§ Task objective: Please copy out every one of the following items word for word, keeping each line unchanged.

§ Dataset extract:
######
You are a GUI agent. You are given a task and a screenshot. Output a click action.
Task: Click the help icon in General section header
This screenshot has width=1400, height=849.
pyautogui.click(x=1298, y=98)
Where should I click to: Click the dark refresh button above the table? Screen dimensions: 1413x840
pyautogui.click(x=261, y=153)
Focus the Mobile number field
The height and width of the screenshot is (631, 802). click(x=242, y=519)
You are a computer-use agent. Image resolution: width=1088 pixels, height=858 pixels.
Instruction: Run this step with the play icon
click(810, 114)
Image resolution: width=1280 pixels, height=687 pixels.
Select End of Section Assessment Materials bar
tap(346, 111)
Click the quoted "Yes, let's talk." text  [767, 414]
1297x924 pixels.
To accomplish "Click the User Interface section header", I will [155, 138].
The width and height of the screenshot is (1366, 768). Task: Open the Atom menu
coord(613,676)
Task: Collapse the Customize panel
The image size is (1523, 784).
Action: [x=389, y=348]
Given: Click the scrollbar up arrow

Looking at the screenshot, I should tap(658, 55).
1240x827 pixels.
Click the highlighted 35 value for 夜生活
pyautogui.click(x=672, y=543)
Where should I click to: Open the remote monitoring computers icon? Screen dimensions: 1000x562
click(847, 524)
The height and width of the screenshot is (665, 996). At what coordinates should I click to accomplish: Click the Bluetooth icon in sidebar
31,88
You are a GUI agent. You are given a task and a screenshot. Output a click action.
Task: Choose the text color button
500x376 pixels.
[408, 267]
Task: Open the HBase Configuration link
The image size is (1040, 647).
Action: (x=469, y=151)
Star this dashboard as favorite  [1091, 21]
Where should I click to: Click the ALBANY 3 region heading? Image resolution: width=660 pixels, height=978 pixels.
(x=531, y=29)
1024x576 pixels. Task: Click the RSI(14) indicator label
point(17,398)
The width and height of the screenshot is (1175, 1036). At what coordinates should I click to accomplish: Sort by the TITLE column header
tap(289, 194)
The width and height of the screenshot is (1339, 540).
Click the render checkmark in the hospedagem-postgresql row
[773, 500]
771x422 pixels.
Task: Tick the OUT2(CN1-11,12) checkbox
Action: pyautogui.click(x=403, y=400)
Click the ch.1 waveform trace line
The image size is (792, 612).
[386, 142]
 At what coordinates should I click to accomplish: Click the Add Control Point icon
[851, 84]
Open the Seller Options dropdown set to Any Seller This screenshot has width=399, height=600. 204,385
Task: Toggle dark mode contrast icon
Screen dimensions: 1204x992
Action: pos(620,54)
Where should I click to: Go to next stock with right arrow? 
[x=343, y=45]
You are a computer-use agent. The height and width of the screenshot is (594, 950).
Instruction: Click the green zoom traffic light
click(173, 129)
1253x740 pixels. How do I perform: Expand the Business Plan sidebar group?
######
§ Answer to the problem:
You are a GUI agent. You are given a task and a screenshot. Output a click action.
Task: Click the help icon in General section header
This screenshot has width=1400, height=849.
pyautogui.click(x=1298, y=98)
Where should I click to: Click the dark refresh button above the table? Screen dimensions: 1413x840
pyautogui.click(x=261, y=153)
Focus the Mobile number field
The height and width of the screenshot is (631, 802). click(x=242, y=519)
You are a computer-use agent. Image resolution: width=1088 pixels, height=858 pixels.
Instruction: Run this step with the play icon
click(810, 114)
Image resolution: width=1280 pixels, height=687 pixels.
Select End of Section Assessment Materials bar
tap(346, 111)
Click the quoted "Yes, let's talk." text  [767, 414]
1297x924 pixels.
To accomplish "Click the User Interface section header", I will [155, 138].
The width and height of the screenshot is (1366, 768). Task: Open the Atom menu
coord(613,676)
Task: Collapse the Customize panel
The image size is (1523, 784).
Action: [x=389, y=348]
Given: Click the scrollbar up arrow

Looking at the screenshot, I should tap(658, 55).
1240x827 pixels.
Click the highlighted 35 value for 夜生活
pyautogui.click(x=672, y=543)
Where should I click to: Open the remote monitoring computers icon? Screen dimensions: 1000x562
click(847, 524)
The height and width of the screenshot is (665, 996). At what coordinates should I click to accomplish: Click the Bluetooth icon in sidebar
31,88
You are a GUI agent. You are given a task and a screenshot. Output a click action.
Task: Choose the text color button
500x376 pixels.
[408, 267]
Task: Open the HBase Configuration link
The image size is (1040, 647).
Action: (x=469, y=151)
Star this dashboard as favorite  [1091, 21]
Where should I click to: Click the ALBANY 3 region heading? Image resolution: width=660 pixels, height=978 pixels.
(x=531, y=29)
1024x576 pixels. Task: Click the RSI(14) indicator label
point(17,398)
The width and height of the screenshot is (1175, 1036). At what coordinates should I click to accomplish: Sort by the TITLE column header
tap(289, 194)
The width and height of the screenshot is (1339, 540).
Click the render checkmark in the hospedagem-postgresql row
[773, 500]
771x422 pixels.
Task: Tick the OUT2(CN1-11,12) checkbox
Action: pyautogui.click(x=403, y=400)
Click the ch.1 waveform trace line
The image size is (792, 612).
[386, 142]
 At what coordinates should I click to accomplish: Click the Add Control Point icon
[851, 84]
Open the Seller Options dropdown set to Any Seller This screenshot has width=399, height=600. 204,385
Task: Toggle dark mode contrast icon
Screen dimensions: 1204x992
Action: pos(620,54)
Where should I click to: Go to next stock with right arrow? 
[x=343, y=45]
You are a computer-use agent. The height and width of the screenshot is (594, 950).
Instruction: Click the green zoom traffic light
click(173, 129)
1253x740 pixels. How do I perform: Expand the Business Plan sidebar group?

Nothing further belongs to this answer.